Rewrite every one of the entries below with "GUI agent" swapped for "interface agent" wherever it occurs, leaving all other text as it is.

==== Data for processing ====

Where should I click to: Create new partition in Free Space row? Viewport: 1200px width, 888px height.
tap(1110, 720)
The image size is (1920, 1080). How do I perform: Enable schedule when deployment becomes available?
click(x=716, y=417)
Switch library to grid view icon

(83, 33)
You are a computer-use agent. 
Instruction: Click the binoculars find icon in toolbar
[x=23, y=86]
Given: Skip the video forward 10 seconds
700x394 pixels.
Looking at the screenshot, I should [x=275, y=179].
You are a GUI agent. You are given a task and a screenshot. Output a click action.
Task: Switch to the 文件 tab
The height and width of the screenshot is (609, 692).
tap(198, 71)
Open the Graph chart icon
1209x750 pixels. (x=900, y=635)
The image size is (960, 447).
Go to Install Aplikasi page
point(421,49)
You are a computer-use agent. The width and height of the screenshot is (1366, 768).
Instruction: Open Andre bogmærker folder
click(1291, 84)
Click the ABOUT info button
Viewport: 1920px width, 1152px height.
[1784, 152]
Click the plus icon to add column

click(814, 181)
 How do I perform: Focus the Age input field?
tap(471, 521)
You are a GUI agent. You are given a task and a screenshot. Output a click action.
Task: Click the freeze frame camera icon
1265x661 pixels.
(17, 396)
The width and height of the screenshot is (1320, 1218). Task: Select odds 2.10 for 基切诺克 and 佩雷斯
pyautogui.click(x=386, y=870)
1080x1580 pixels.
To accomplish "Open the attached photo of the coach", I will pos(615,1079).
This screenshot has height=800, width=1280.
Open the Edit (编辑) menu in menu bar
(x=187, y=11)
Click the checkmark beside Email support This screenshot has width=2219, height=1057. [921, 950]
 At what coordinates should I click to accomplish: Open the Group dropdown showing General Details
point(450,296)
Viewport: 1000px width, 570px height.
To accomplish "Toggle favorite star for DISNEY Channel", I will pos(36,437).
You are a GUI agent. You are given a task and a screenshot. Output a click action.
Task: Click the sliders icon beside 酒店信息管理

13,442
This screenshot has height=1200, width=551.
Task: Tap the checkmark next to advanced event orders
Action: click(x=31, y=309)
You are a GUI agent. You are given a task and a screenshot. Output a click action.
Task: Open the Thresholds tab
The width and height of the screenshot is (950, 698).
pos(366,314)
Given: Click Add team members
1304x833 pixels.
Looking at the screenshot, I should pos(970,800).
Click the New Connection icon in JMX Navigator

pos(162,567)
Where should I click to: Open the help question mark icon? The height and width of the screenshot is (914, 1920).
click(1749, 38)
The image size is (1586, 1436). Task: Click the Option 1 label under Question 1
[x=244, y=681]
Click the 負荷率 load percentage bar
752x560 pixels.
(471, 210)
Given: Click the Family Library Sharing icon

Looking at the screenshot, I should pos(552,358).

====

[Worked answer]
Where should I click to: Create new partition in Free Space row? Viewport: 1200px width, 888px height.
tap(1110, 720)
The image size is (1920, 1080). How do I perform: Enable schedule when deployment becomes available?
click(x=716, y=417)
Switch library to grid view icon

(83, 33)
You are a computer-use agent. 
Instruction: Click the binoculars find icon in toolbar
[x=23, y=86]
Given: Skip the video forward 10 seconds
700x394 pixels.
Looking at the screenshot, I should [x=275, y=179].
You are a interface agent. You are given a task and a screenshot. Output a click action.
Task: Switch to the 文件 tab
The height and width of the screenshot is (609, 692).
tap(198, 71)
Open the Graph chart icon
1209x750 pixels. (x=900, y=635)
The image size is (960, 447).
Go to Install Aplikasi page
point(421,49)
You are a computer-use agent. The width and height of the screenshot is (1366, 768).
Instruction: Open Andre bogmærker folder
click(1291, 84)
Click the ABOUT info button
Viewport: 1920px width, 1152px height.
[1784, 152]
Click the plus icon to add column

click(814, 181)
 How do I perform: Focus the Age input field?
tap(471, 521)
You are a interface agent. You are given a task and a screenshot. Output a click action.
Task: Click the freeze frame camera icon
1265x661 pixels.
(17, 396)
The width and height of the screenshot is (1320, 1218). Task: Select odds 2.10 for 基切诺克 and 佩雷斯
pyautogui.click(x=386, y=870)
1080x1580 pixels.
To accomplish "Open the attached photo of the coach", I will pos(615,1079).
This screenshot has height=800, width=1280.
Open the Edit (编辑) menu in menu bar
(x=187, y=11)
Click the checkmark beside Email support This screenshot has width=2219, height=1057. [921, 950]
 At what coordinates should I click to accomplish: Open the Group dropdown showing General Details
point(450,296)
Viewport: 1000px width, 570px height.
To accomplish "Toggle favorite star for DISNEY Channel", I will pos(36,437).
You are a interface agent. You are given a task and a screenshot. Output a click action.
Task: Click the sliders icon beside 酒店信息管理

13,442
This screenshot has height=1200, width=551.
Task: Tap the checkmark next to advanced event orders
Action: click(x=31, y=309)
You are a interface agent. You are given a task and a screenshot. Output a click action.
Task: Open the Thresholds tab
The width and height of the screenshot is (950, 698).
pos(366,314)
Given: Click Add team members
1304x833 pixels.
Looking at the screenshot, I should pos(970,800).
Click the New Connection icon in JMX Navigator

pos(162,567)
Where should I click to: Open the help question mark icon? The height and width of the screenshot is (914, 1920).
click(1749, 38)
The image size is (1586, 1436). Task: Click the Option 1 label under Question 1
[x=244, y=681]
Click the 負荷率 load percentage bar
752x560 pixels.
(471, 210)
Given: Click the Family Library Sharing icon

Looking at the screenshot, I should pos(552,358).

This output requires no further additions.